**本文**
幼少時の実父の自殺未遂を契機に最初の別人格が現れ、その後義父による虐待の影響で複数の人格が生まれている。基本的にはスポットと呼ばれるポイントに立って意識を持つのは10の人格だが、「好ましくない者」とされる13の人格も存在し、強盗強姦事件は複数の人格が入り乱れる中で起こった。ビリーは無罪となった後精神治療を受けるが、そこで全人格が統合された24番目の人格「教師」が登場する。
作家ダニエル・キイスによる、ノンフィクションになる。つまり実話をもとに書かれていて、ビリー・ミリガンは実在し、事件も実際に起こったものだ。劇中「教師」と対話する「作家」という男は、まさにキイスその人だろう。またこの本により、多重人格が世に認知されるきっかけにもなったらしい。

**提示情報**
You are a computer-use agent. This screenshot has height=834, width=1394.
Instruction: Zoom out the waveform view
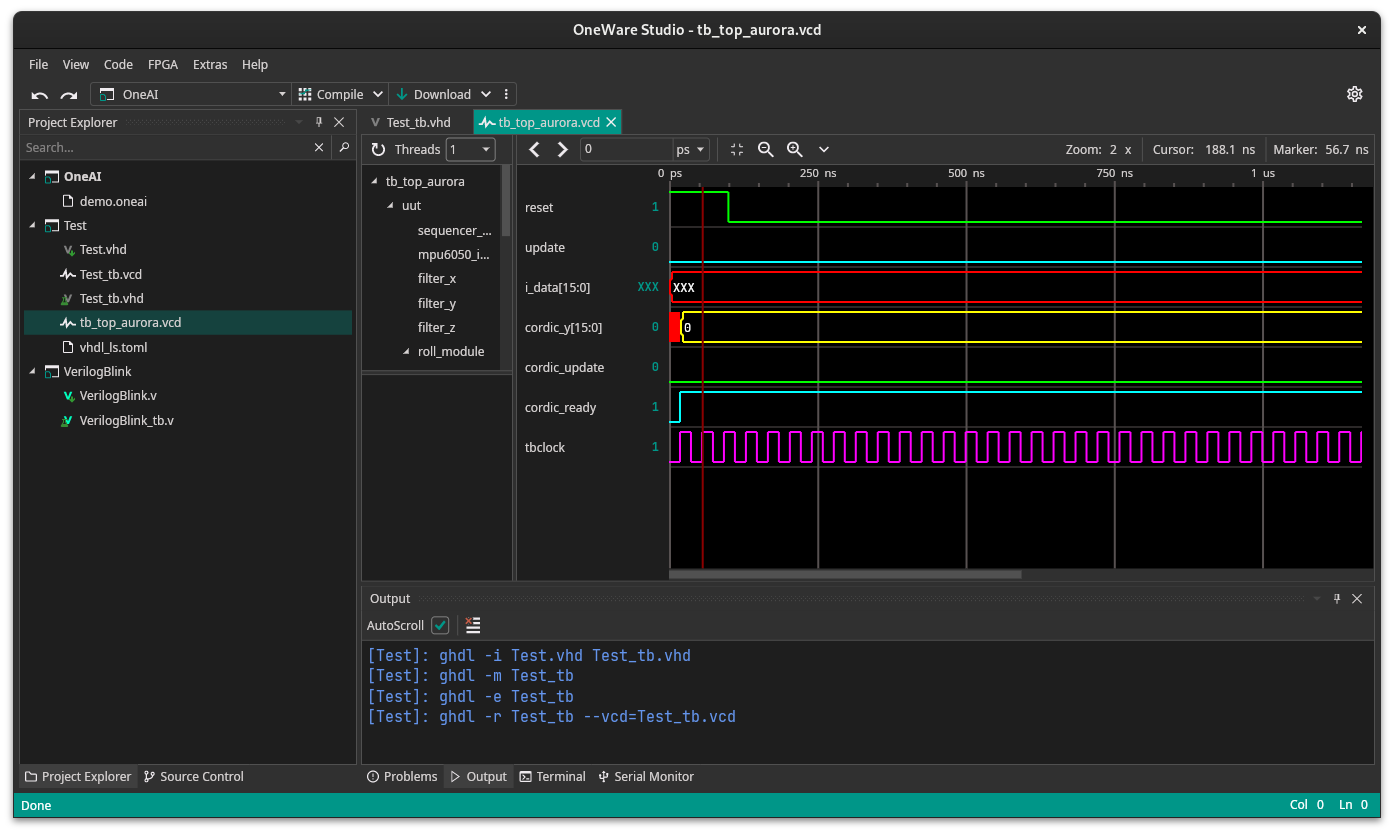[x=766, y=149]
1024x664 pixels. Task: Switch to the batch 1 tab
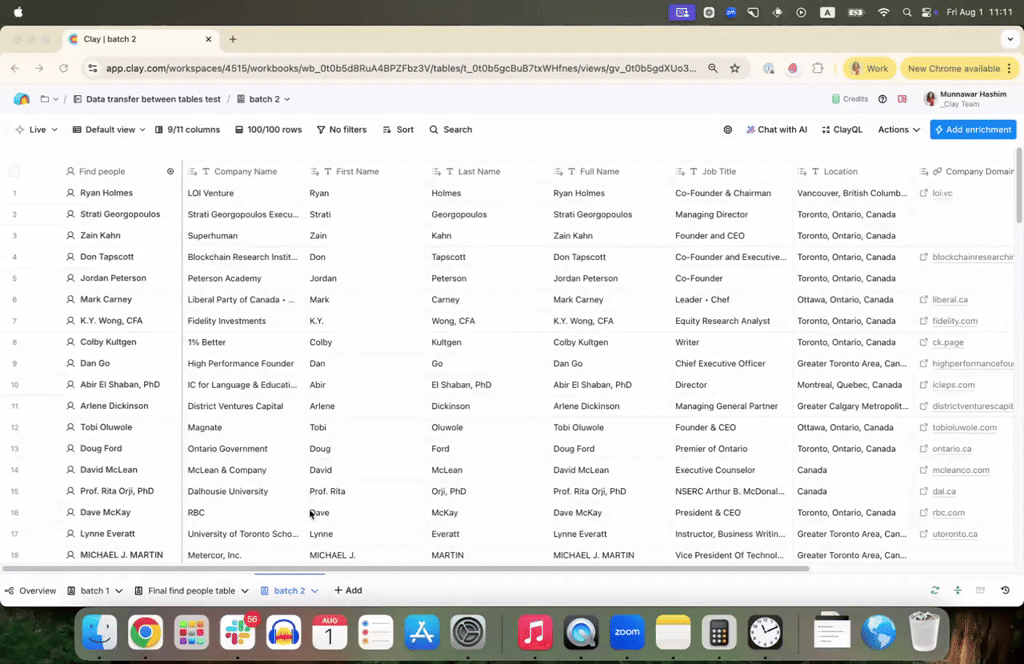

**課題指示**
ビリー・ミリガンを扱った本文のうち、「幼少時の実父の自殺未遂を契機」の語句を含むところから書き始め、「るきっかけにもなったらしい。」まで一字一句変えずに書き写すこと。

**実行結果**
幼少時の実父の自殺未遂を契機に最初の別人格が現れ、その後義父による虐待の影響で複数の人格が生まれている。基本的にはスポットと呼ばれるポイントに立って意識を持つのは10の人格だが、「好ましくない者」とされる13の人格も存在し、強盗強姦事件は複数の人格が入り乱れる中で起こった。ビリーは無罪となった後精神治療を受けるが、そこで全人格が統合された24番目の人格「教師」が登場する。
作家ダニエル・キイスによる、ノンフィクションになる。つまり実話をもとに書かれていて、ビリー・ミリガンは実在し、事件も実際に起こったものだ。劇中「教師」と対話する「作家」という男は、まさにキイスその人だろう。またこの本により、多重人格が世に認知されるきっかけにもなったらしい。